TASK:
Please change "system name" to "host name" in the records starting at the line that contains "Image resolution: width=1295" and ending at the line that contains "tap(315, 186)". Give back only those lines, with nothing else altered.

DATA:
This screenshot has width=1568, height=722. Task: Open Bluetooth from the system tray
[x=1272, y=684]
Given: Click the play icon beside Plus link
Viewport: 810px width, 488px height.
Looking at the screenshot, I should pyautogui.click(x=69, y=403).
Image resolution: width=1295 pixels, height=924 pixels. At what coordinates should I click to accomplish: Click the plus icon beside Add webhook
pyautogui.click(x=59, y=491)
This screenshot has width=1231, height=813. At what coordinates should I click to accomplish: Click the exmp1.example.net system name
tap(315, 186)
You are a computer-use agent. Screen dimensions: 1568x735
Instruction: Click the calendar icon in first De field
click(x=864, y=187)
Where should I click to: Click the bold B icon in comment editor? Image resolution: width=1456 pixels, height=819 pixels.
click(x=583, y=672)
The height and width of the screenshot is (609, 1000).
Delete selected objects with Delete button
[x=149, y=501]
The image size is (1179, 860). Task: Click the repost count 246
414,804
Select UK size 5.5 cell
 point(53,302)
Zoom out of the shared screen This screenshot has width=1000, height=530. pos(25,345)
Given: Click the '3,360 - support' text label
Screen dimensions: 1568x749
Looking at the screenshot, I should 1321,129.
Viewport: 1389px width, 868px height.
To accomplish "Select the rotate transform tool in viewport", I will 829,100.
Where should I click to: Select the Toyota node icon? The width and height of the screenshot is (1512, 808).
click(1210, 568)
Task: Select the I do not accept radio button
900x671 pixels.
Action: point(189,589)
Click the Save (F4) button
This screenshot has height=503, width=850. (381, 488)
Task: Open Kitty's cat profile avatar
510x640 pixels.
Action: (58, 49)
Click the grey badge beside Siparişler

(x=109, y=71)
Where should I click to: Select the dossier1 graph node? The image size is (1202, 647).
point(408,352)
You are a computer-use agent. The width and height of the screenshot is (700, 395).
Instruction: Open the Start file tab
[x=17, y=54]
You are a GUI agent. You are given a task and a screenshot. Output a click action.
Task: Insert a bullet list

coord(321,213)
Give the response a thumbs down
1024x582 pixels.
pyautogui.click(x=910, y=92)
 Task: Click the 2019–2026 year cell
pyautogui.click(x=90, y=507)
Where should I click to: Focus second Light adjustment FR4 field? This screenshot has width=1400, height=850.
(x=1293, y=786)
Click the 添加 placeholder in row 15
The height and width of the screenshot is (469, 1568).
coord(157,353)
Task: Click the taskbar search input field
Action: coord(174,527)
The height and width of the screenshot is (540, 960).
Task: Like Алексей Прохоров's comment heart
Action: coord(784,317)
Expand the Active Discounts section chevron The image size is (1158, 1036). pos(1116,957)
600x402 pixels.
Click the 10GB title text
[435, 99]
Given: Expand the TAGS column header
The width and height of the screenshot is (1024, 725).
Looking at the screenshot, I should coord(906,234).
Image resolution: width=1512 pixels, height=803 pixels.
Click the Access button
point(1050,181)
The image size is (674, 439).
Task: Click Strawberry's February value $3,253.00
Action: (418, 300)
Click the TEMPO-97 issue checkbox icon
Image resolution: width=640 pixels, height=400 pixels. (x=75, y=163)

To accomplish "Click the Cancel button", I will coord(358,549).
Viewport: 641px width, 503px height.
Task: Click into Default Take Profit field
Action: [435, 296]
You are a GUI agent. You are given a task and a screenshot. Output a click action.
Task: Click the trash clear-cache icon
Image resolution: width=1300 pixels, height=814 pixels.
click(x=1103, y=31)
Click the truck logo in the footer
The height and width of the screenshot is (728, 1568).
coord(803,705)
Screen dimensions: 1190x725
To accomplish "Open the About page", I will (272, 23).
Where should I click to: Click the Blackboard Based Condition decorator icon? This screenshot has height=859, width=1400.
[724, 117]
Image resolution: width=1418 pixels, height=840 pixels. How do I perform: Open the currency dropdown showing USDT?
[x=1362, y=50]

TASK OUTPUT:
Image resolution: width=1295 pixels, height=924 pixels. At what coordinates should I click to accomplish: Click the plus icon beside Add webhook
pyautogui.click(x=59, y=491)
This screenshot has width=1231, height=813. At what coordinates should I click to accomplish: Click the exmp1.example.net host name
tap(315, 186)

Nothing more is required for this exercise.